__EXERCISE BRIEF__
Word for word, retype the first line of the records and every following line through the one containing "ليبيا (357, 592)".

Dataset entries
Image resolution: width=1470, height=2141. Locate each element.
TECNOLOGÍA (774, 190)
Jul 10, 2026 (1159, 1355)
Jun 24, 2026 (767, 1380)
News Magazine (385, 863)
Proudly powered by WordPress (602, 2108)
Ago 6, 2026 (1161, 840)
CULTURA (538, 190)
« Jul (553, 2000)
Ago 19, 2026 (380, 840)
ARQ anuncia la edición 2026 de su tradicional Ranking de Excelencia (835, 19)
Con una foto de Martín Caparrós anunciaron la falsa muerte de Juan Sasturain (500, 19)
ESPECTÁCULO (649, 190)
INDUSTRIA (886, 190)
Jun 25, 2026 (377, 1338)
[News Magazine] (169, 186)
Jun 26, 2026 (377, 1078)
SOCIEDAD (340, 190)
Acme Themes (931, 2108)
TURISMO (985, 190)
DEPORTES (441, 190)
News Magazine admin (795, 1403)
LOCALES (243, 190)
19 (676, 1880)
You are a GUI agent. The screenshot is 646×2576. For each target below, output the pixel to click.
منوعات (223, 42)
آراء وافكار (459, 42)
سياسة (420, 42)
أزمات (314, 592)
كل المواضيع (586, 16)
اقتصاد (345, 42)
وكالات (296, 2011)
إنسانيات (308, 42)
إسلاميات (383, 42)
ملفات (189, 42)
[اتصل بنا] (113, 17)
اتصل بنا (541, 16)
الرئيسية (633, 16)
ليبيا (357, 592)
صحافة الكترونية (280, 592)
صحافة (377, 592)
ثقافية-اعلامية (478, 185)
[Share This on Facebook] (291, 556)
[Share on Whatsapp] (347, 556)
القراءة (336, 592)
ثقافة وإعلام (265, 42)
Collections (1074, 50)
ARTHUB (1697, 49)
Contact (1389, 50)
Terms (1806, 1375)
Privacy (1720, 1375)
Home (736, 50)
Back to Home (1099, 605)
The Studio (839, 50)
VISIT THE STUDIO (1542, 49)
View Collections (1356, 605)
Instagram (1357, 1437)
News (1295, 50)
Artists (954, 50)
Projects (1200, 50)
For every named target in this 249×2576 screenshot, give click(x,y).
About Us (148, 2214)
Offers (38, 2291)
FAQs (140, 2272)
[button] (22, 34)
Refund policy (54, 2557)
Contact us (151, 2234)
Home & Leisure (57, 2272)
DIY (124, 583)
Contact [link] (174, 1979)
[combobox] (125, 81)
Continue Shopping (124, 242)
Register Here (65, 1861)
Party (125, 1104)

__RESPONSE TO THE EXERCISE__
Image resolution: width=1470, height=2141. Locate each element.
TECNOLOGÍA (774, 190)
Jul 10, 2026 (1159, 1355)
Jun 24, 2026 (767, 1380)
News Magazine (385, 863)
Proudly powered by WordPress (602, 2108)
Ago 6, 2026 (1161, 840)
CULTURA (538, 190)
« Jul (553, 2000)
Ago 19, 2026 (380, 840)
ARQ anuncia la edición 2026 de su tradicional Ranking de Excelencia (835, 19)
Con una foto de Martín Caparrós anunciaron la falsa muerte de Juan Sasturain (500, 19)
ESPECTÁCULO (649, 190)
INDUSTRIA (886, 190)
Jun 25, 2026 (377, 1338)
[News Magazine] (169, 186)
Jun 26, 2026 (377, 1078)
SOCIEDAD (340, 190)
Acme Themes (931, 2108)
TURISMO (985, 190)
DEPORTES (441, 190)
News Magazine admin (795, 1403)
LOCALES (243, 190)
19 (676, 1880)
You are a GUI agent. The screenshot is 646×2576. For each target below, output the pixel to click.
منوعات (223, 42)
آراء وافكار (459, 42)
سياسة (420, 42)
أزمات (314, 592)
كل المواضيع (586, 16)
اقتصاد (345, 42)
وكالات (296, 2011)
إنسانيات (308, 42)
إسلاميات (383, 42)
ملفات (189, 42)
[اتصل بنا] (113, 17)
اتصل بنا (541, 16)
الرئيسية (633, 16)
ليبيا (357, 592)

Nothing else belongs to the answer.